During the Asian session, Australian Retail Sales for October fell 0.2%m/m against estimates for a 0.5% expansion, portraying a more “cautious mood on consumer spending after 9 straight months of rising.” , according to analysts at TD Securities.

“However, sales remain strong on a year-over-year basis, at 12.5% ​​yoy. With interest rates rising rapidly, household budgets are under pressure, and this is starting to show in slower consumer spending “, the TD analysts wrote.

what to expect

An empty Australian economic calendar will leave traders adrift on the dynamics of the US dollar. On the US side, September S&P/Case-Shiller House Prices and November Conference Board (CB) Consumer Confidence will offer a new catalyst for AUD/USD traders.

AUD/USD Price Analysis: Short Term

The AUD/USD 4-hour chart suggests that the sellers are gathering momentum, pushing prices towards the 38.2% fibonacci retracement at 0.6643. Additionally, the Relative Strength Index (RSI) fell into bearish territory, exacerbated by weak Australian economic data and the AUD/USD exchange rate dipping below 0.6700. Therefore, the path of least resistance for the AUD/USD is to the downside.

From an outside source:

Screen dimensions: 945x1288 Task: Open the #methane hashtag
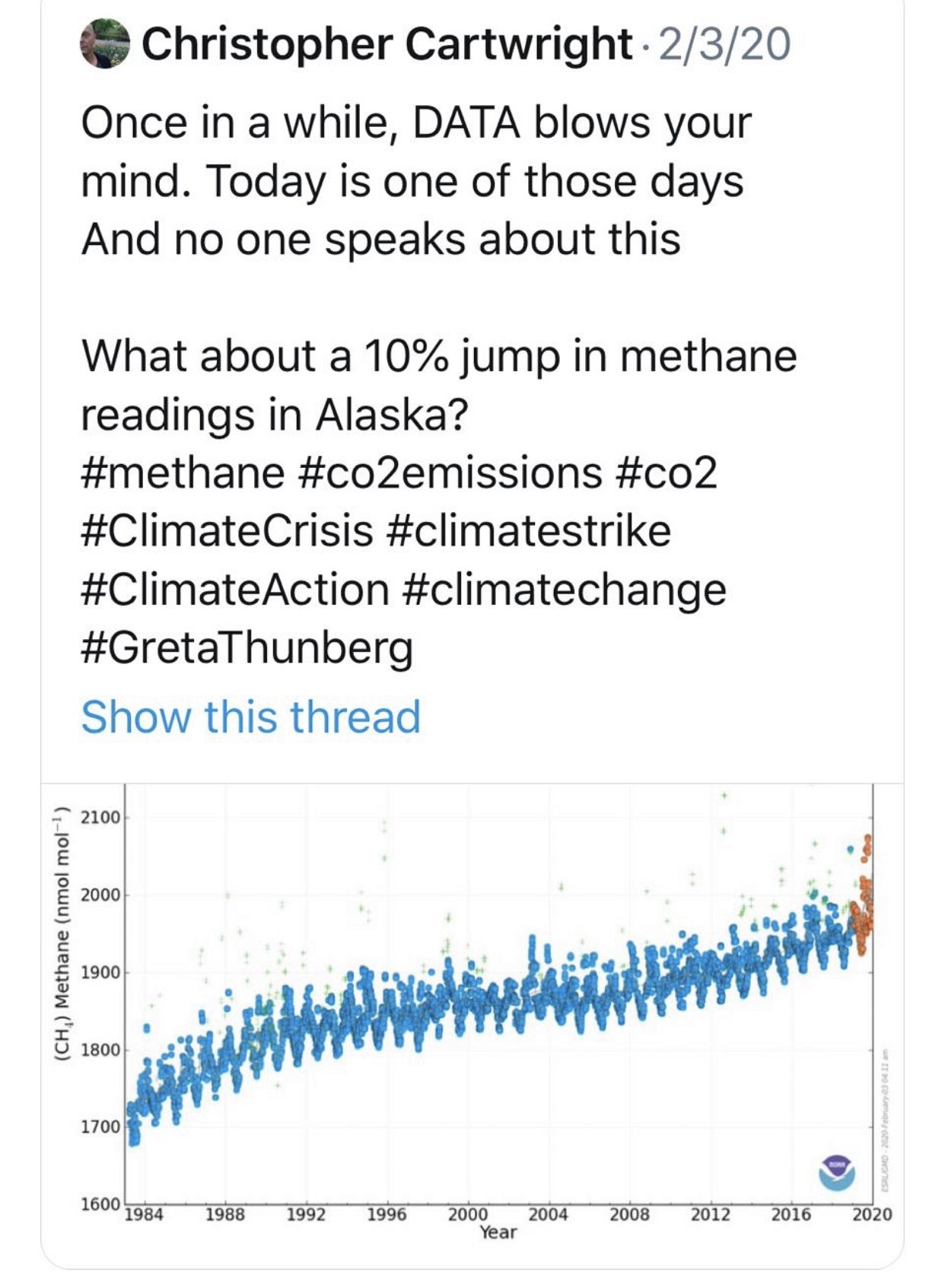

Therefore, the first support for the AUD/USD would be the 100 Exponential Moving Average (EMA) at 0.6631. A break below will expose the 50% Fibonacci retracement level at 0.6594, followed by the 61.8% Fibonacci level at 0.6546. On the other hand, the first resistance of the AUD/USD would be 0.6700. A breach of the latter will expose the daily pivot turned resistance at 0.6720 S1, followed by the daily pivot at 0.6750.